Extract every line between the one with "You are a GUI" and the end of the entries, both included, word for word and free of pictures.
====================
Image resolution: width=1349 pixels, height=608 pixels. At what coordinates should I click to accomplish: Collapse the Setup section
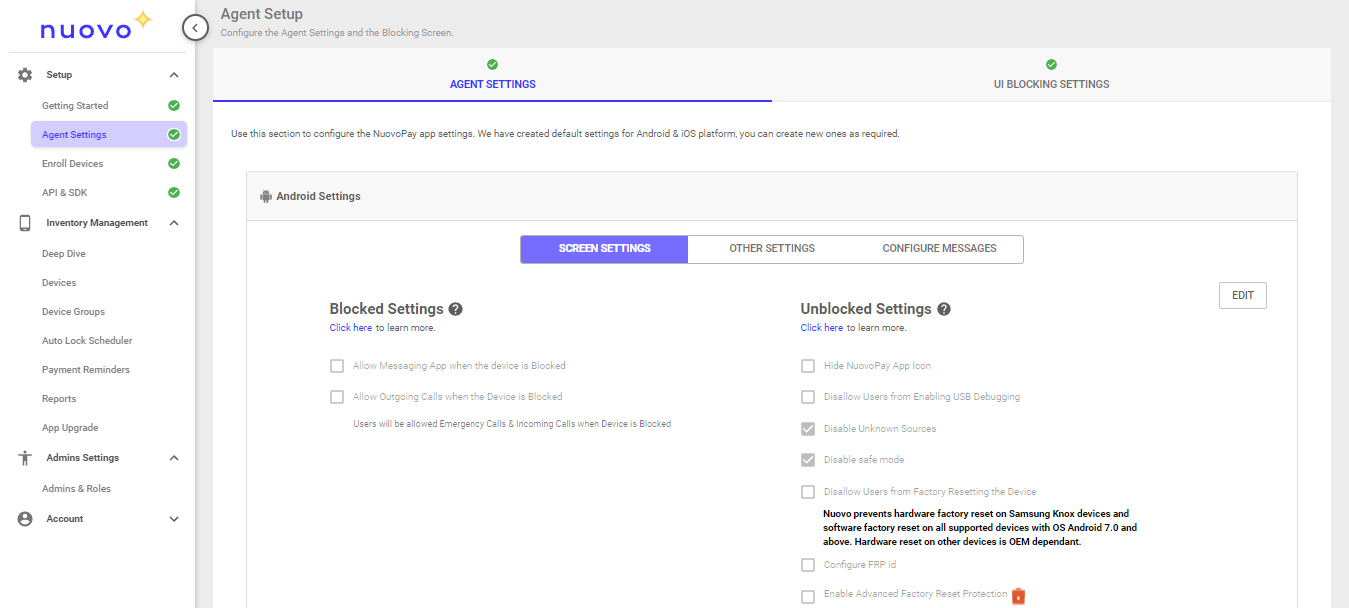(173, 74)
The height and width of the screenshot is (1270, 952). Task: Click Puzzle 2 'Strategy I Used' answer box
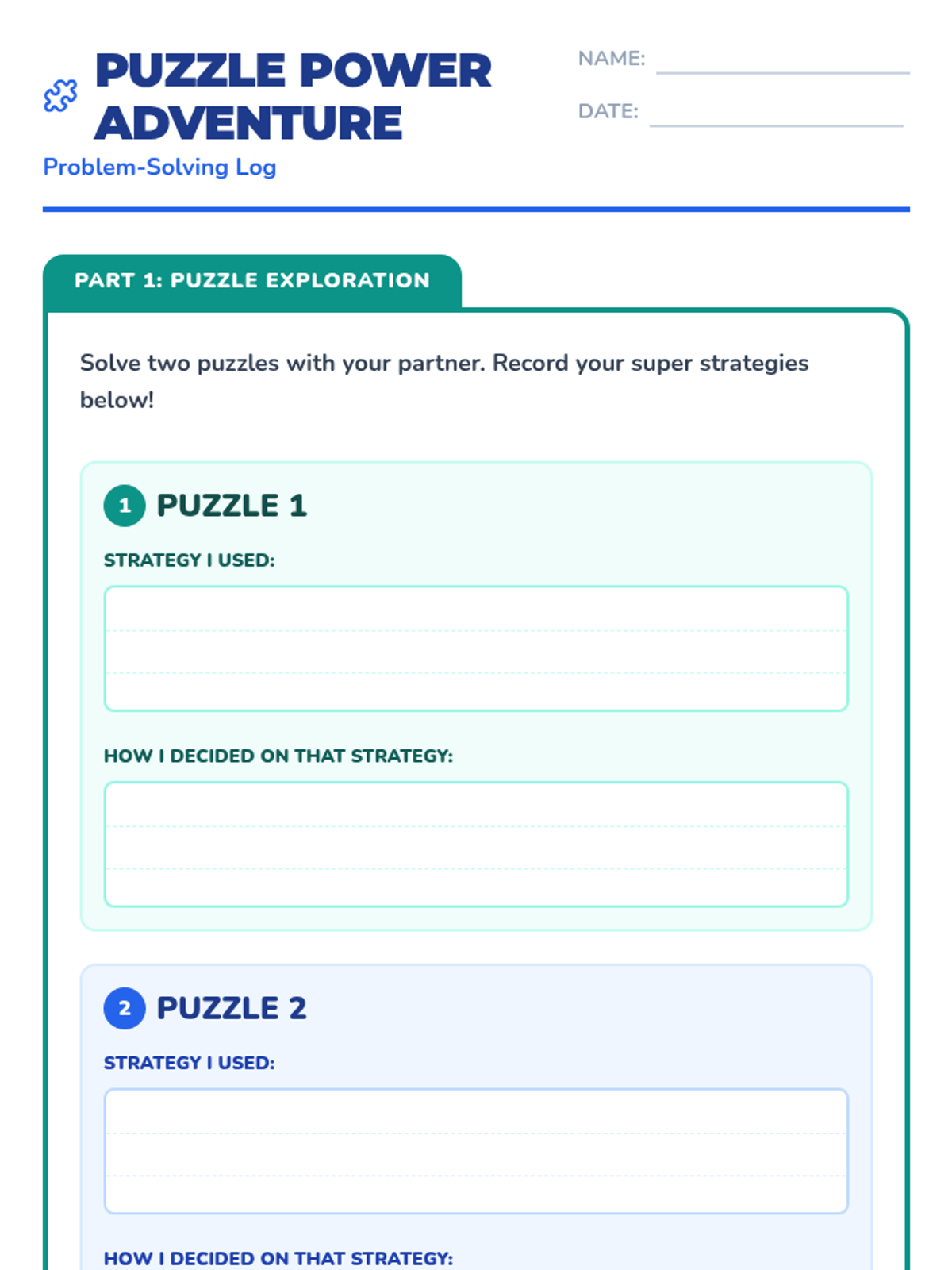[476, 1151]
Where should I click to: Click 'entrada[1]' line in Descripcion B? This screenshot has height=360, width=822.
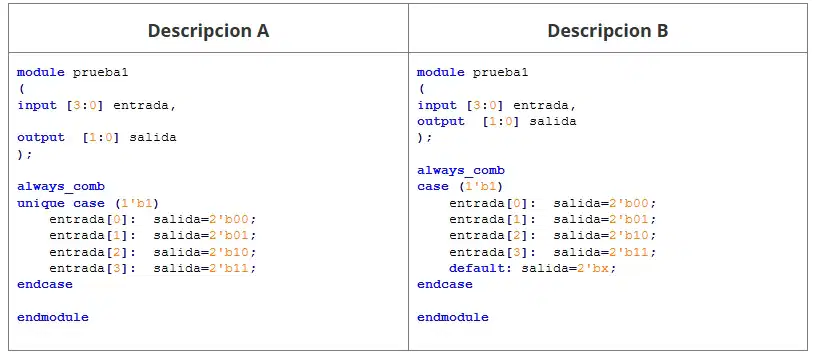[553, 219]
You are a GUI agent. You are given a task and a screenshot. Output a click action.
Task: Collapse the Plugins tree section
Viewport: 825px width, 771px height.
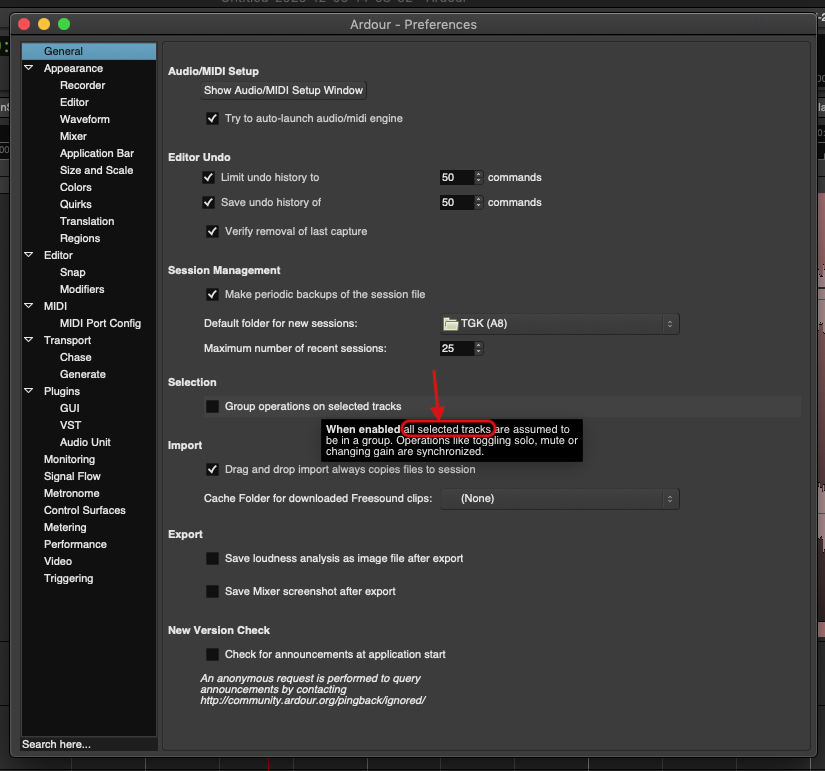(x=29, y=392)
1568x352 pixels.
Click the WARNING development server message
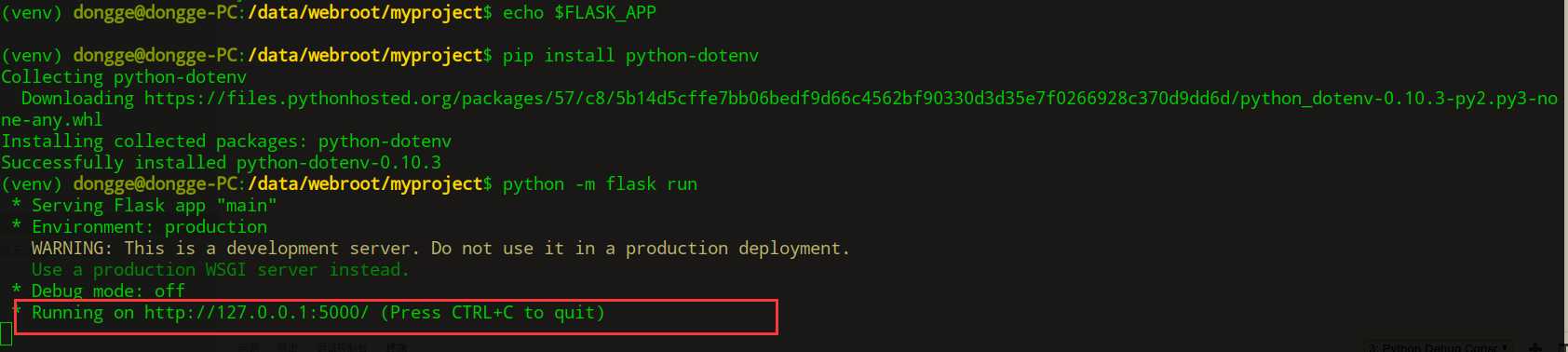pos(440,249)
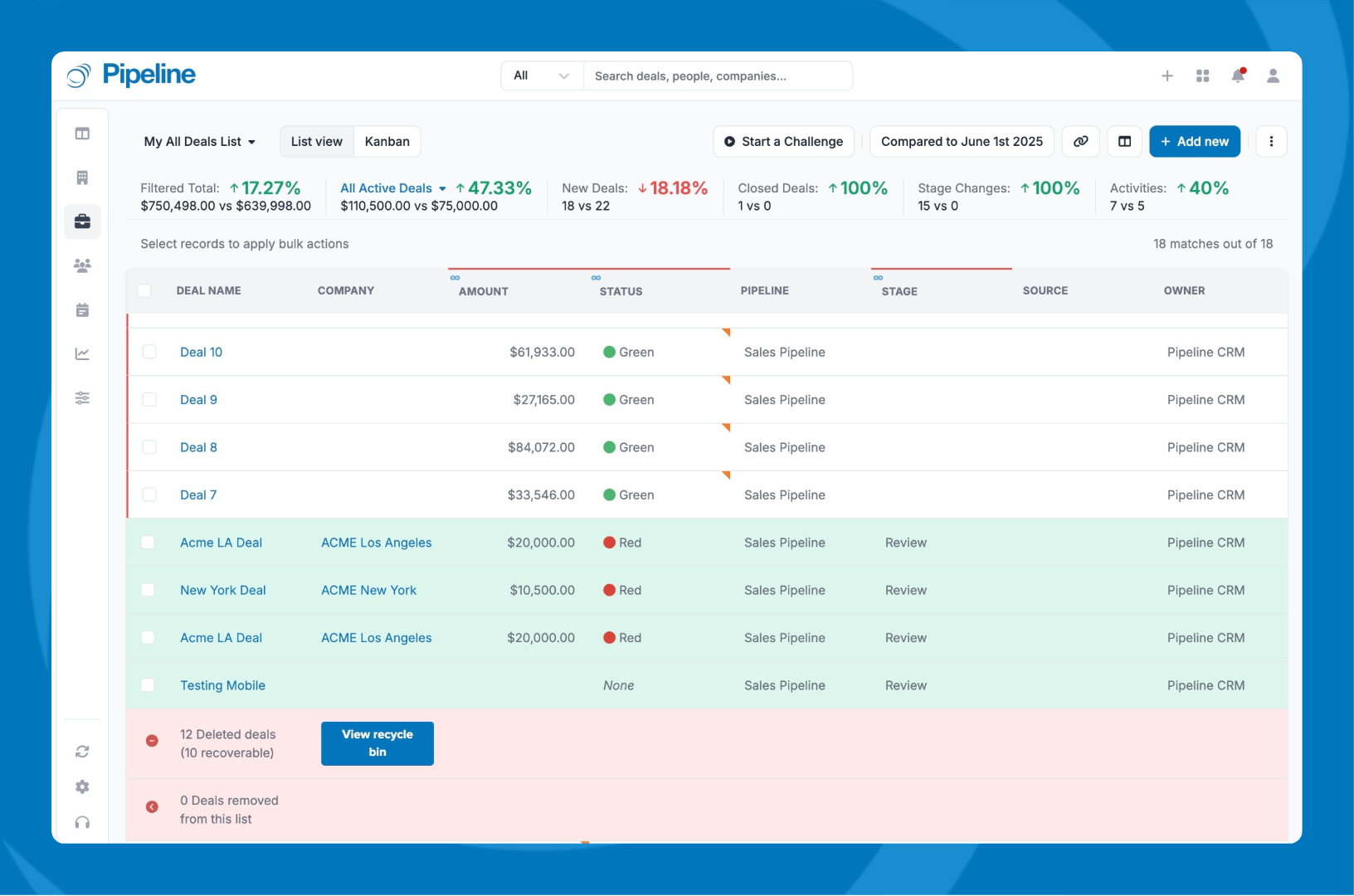Open settings gear icon in sidebar
The image size is (1354, 896).
pos(82,786)
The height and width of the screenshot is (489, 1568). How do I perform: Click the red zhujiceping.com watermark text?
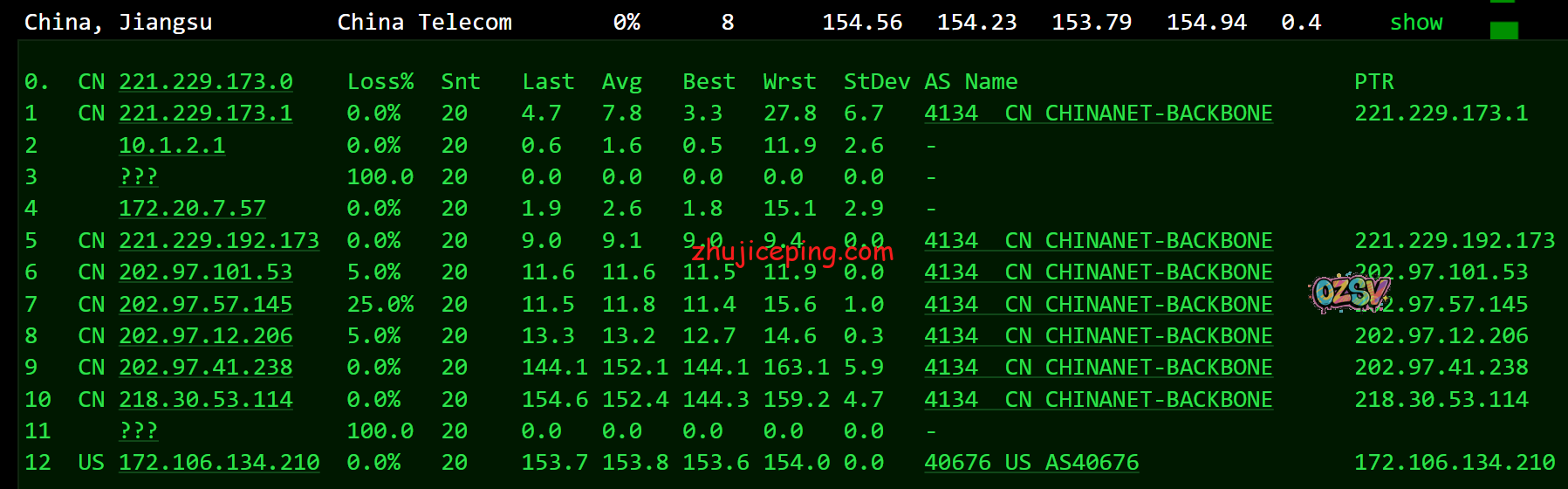(x=792, y=253)
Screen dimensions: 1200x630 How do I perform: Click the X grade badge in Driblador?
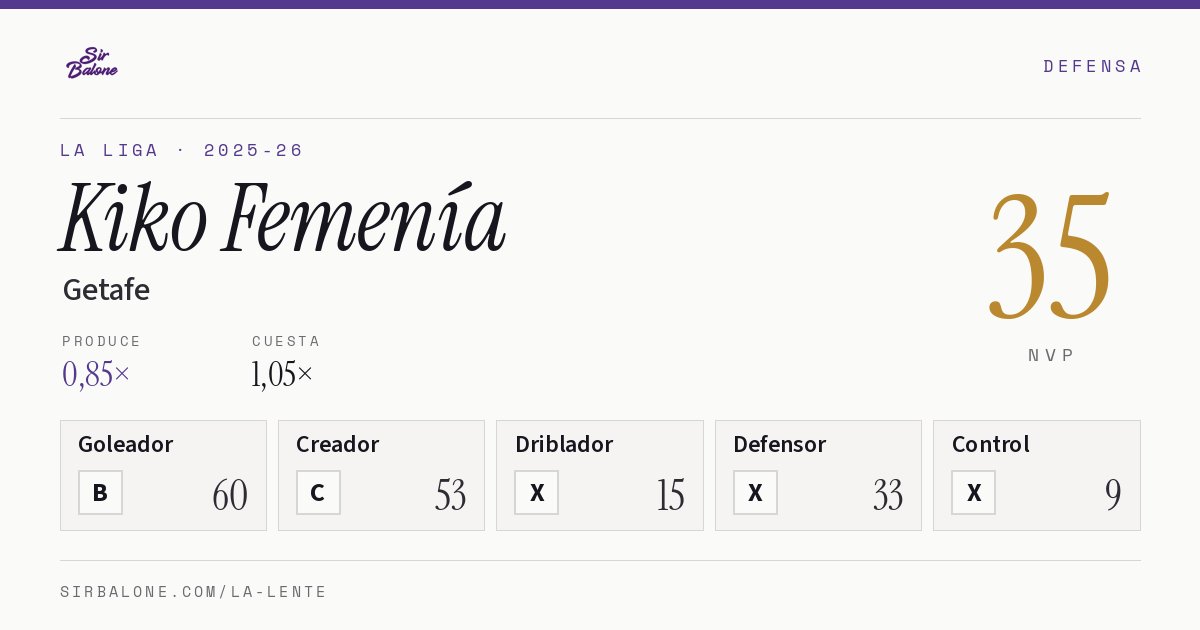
====================
Completed task ->
You are a GUI agent. You are given a task and a screenshot. Output a click action.
Task: Collapse the Plugins tree section
Viewport: 825px width, 771px height.
(x=29, y=392)
1568x352 pixels.
Click the WARNING development server message
pos(440,249)
Open settings gear icon in sidebar
The image size is (1354, 896).
pos(82,786)
The height and width of the screenshot is (489, 1568). How do I perform: Click the red zhujiceping.com watermark text?
(x=792, y=253)
Screen dimensions: 1200x630 How do I perform: Click the X grade badge in Driblador?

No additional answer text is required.